------ Supplied information ------

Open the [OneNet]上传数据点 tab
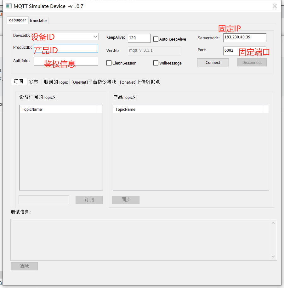This screenshot has width=284, height=288. click(x=140, y=82)
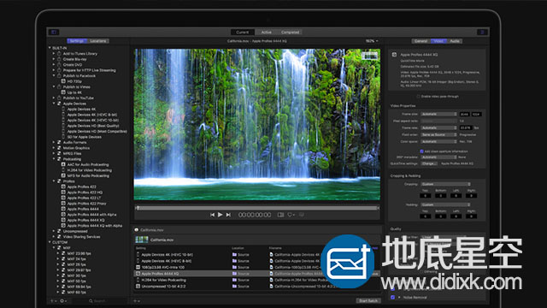Open the marker pop-up next to timecode
The image size is (547, 308).
(x=291, y=215)
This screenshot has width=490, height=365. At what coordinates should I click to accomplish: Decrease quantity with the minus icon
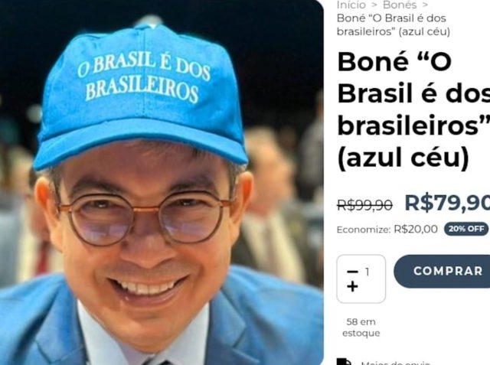point(352,272)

------

**What you have to do:** Print all of the rows above word for word, leaving out the pictures.

**Expected output:**
Open the [OneNet]上传数据点 tab
This screenshot has width=284, height=288. click(x=140, y=82)
Open the marker pop-up next to timecode
The image size is (547, 308).
(x=291, y=215)
This screenshot has width=490, height=365. At what coordinates should I click to accomplish: Decrease quantity with the minus icon
point(352,272)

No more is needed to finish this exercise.